Following Christ’s teachings and life, Paul and Peter make leaders within society, and all of God’s people, servants. (Matt 20:25-26) Leadership within our social institutions, offices and customs takes on the form of a servant. This is God’s infiltrating, undermining plan, rather than taking up Satan’s methods of rebellion. God only has one plan for changing the world and that is the path Christ took. We are his followers and we are God’s plan of renewal.

Gordon Fee said, “The language and style of 1 Corinthians are especially rhetorical and combative. Paul is taking them on at every turn. There is little to suggest that he is informing or merely correcting; instead, he is attacking and challenging with all the weapons in his literary arsenal.” 1 Cor 6:12, 13, 7:1, 8:1, 4, 10:23, 15:12 are all accepted verses in which Paul is quoting the Corinthians, not using his own words. This is clear in Romans as well, in 3:1-7 for example, where he extensively quotes others, without saying he is doing so. In Corinthians, Paul is responding to reports from Cloe’s household church and also responding to an earlier letter written from the Corinthian church to Paul. Paul is answering their false claims. This is also the case in 1 Cor 11 and in 1 Cor 14, where men, following the cultural ideas of the day, were seeking to silence women.

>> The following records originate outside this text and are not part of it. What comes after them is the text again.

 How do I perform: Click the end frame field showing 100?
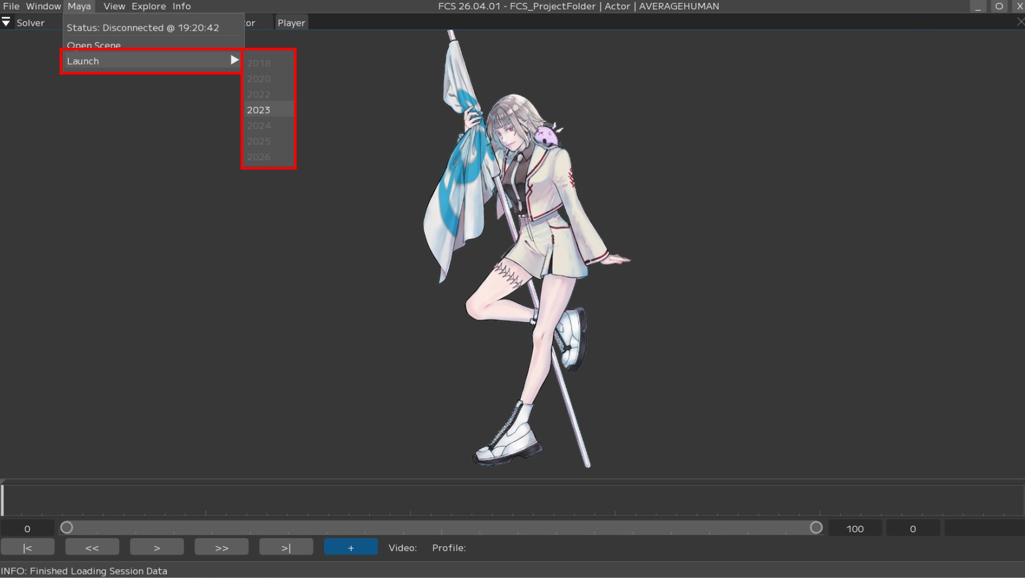855,529
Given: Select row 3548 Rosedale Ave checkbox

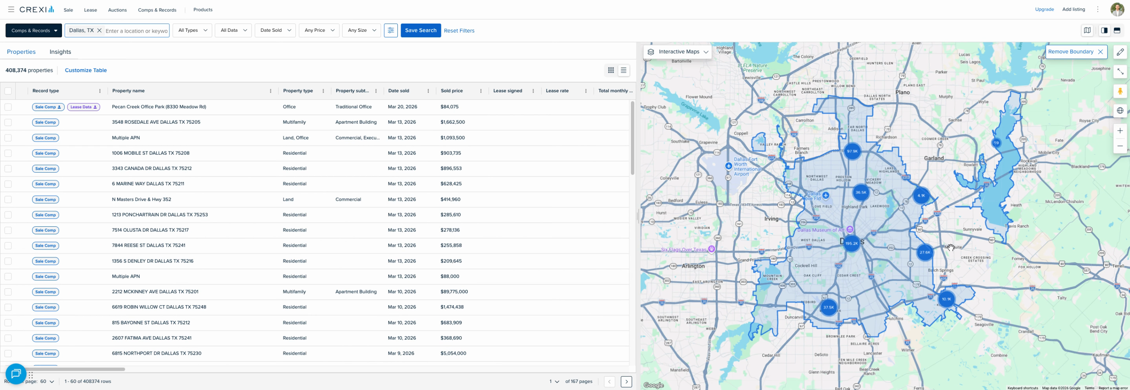Looking at the screenshot, I should (x=8, y=122).
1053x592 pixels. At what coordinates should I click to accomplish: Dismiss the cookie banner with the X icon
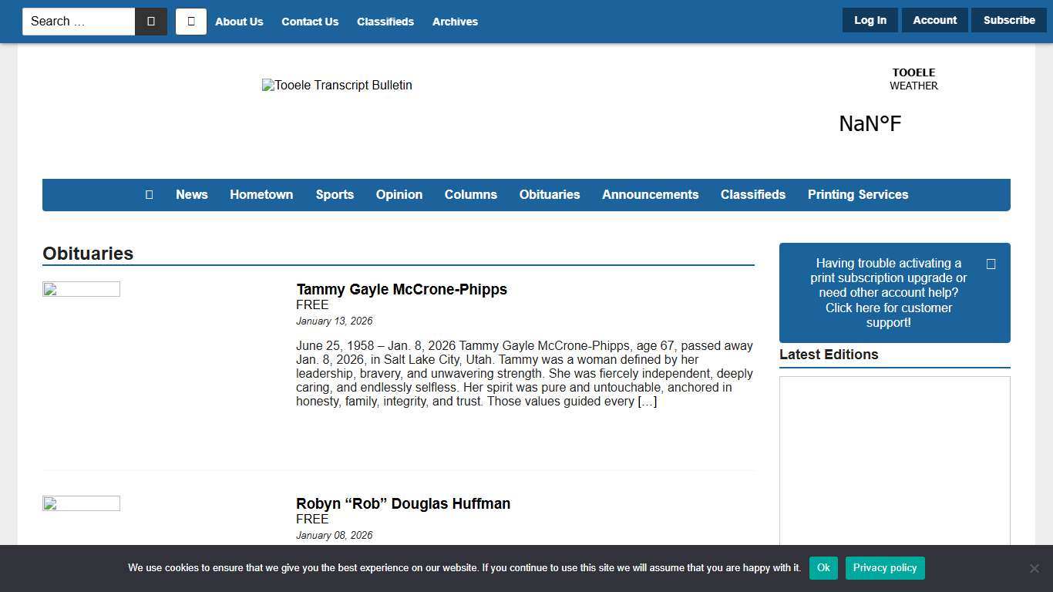coord(1034,568)
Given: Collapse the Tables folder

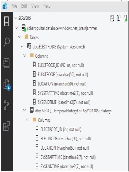Looking at the screenshot, I should coord(19,37).
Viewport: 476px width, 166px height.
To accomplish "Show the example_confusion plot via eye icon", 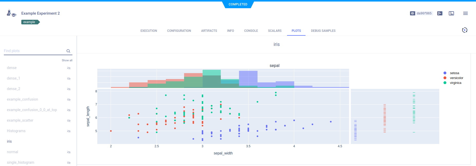I will click(69, 100).
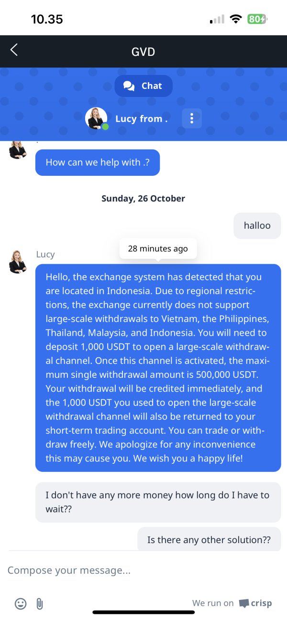Image resolution: width=287 pixels, height=620 pixels.
Task: Open the emoji picker
Action: point(21,604)
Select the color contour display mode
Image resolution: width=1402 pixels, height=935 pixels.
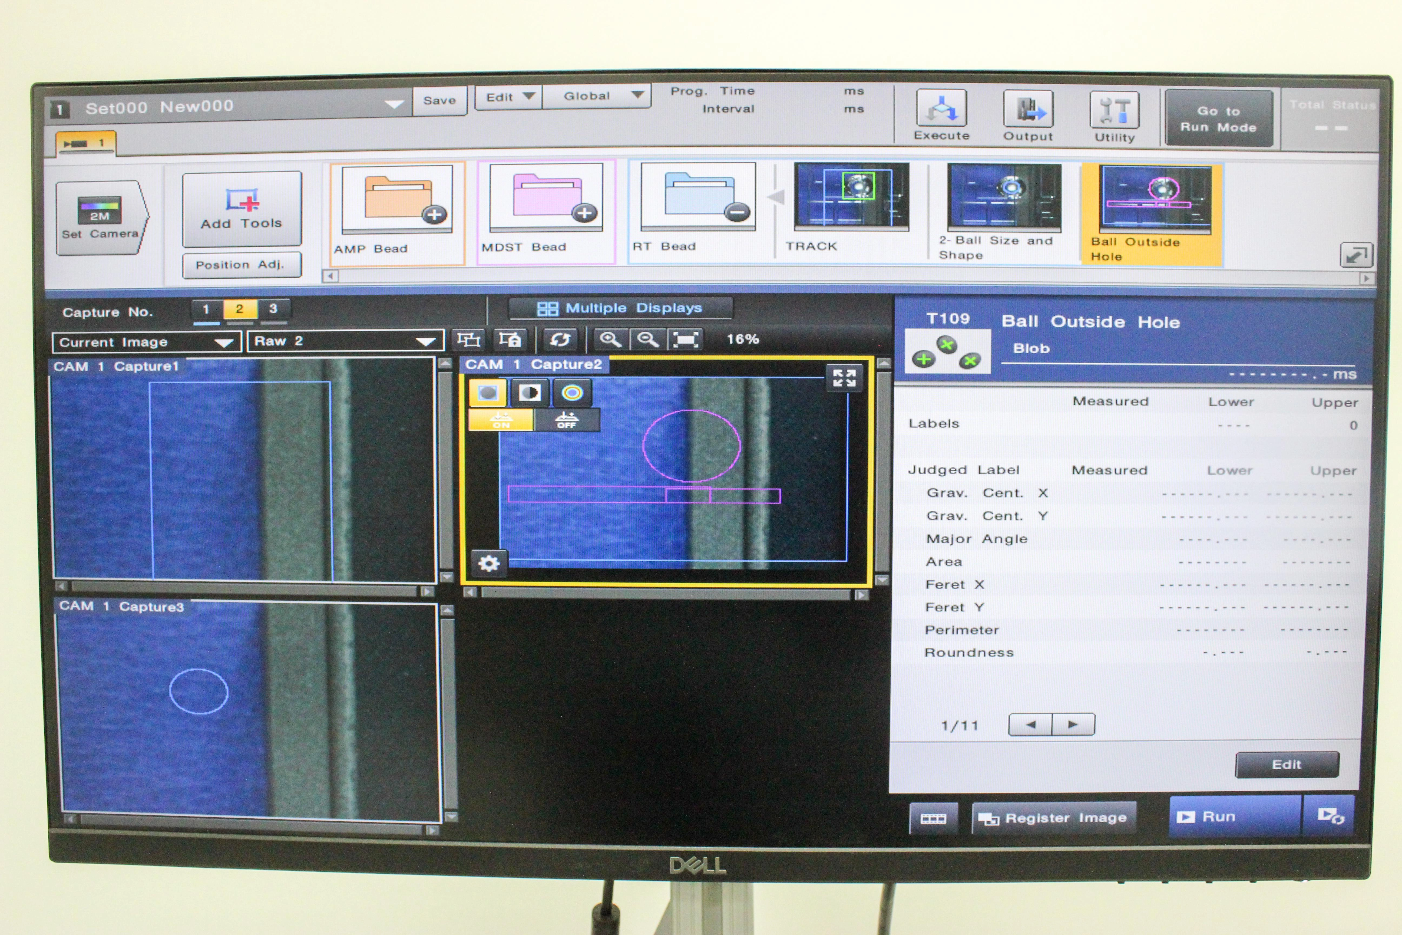click(572, 392)
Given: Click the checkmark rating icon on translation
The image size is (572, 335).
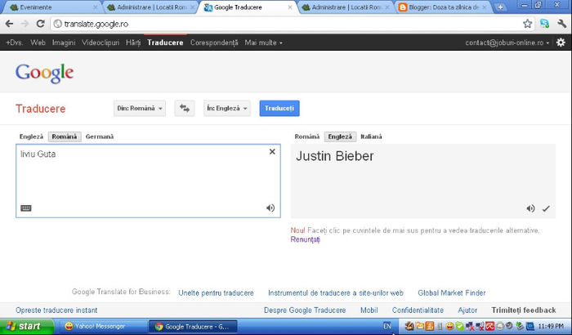Looking at the screenshot, I should coord(546,208).
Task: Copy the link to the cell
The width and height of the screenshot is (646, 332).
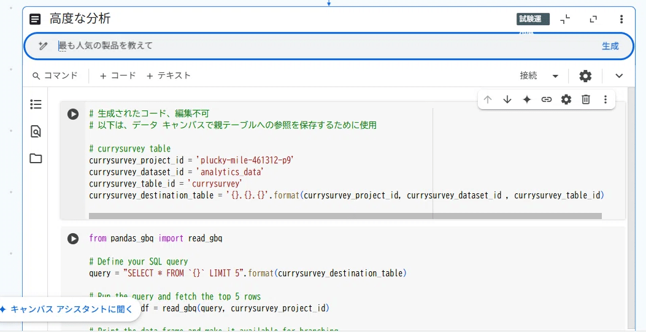Action: tap(546, 99)
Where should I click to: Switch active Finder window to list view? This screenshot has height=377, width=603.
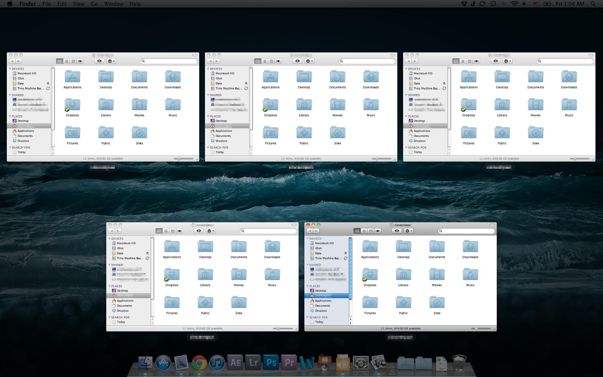(364, 231)
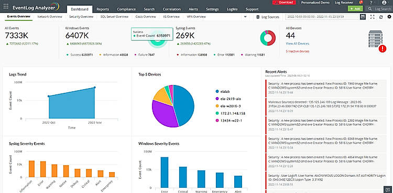This screenshot has height=193, width=393.
Task: Open the calendar date picker icon
Action: [x=363, y=17]
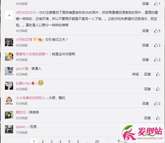Open 纪夏emily's profile via username
This screenshot has height=143, width=165.
coord(23,83)
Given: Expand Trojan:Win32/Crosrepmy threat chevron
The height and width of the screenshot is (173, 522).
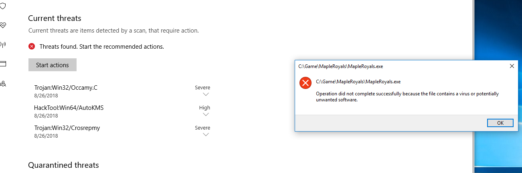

This is the only way to reconcile these texts with Paul’s clear approval of and work with women gospel ministers and leaders. We know of Junia and Priscilla and the women who prophesised at Corinth, and Lydia who led a group in Philippi, and Chloe who led the group in her house in Rome, and Phoebe who carried Paul’s letter to the Roman church. In that day the carrier was also the one who read the letter in the churches and interpreted/commented/preached on the letter, to convey its proper meaning for Paul. Saying women should learn in silence (as in 1 Tim 2:11), just as men aren’t to be “contentious” in the church, since “Eve was deceived”, shows that Paul didn’t approve of the culture of the day which didn’t allow women to be taught. He turned it against them: “If women are deceived, as you say, then they better learn.”

This brings us back to Paul’s foundation and paradigmatic example in Jesus, who brought Mary into his rabbinical school, to learn and to share his word of life with others, and who used a woman delivered sinner (Mary Magdalene) as his first apostle of new creation.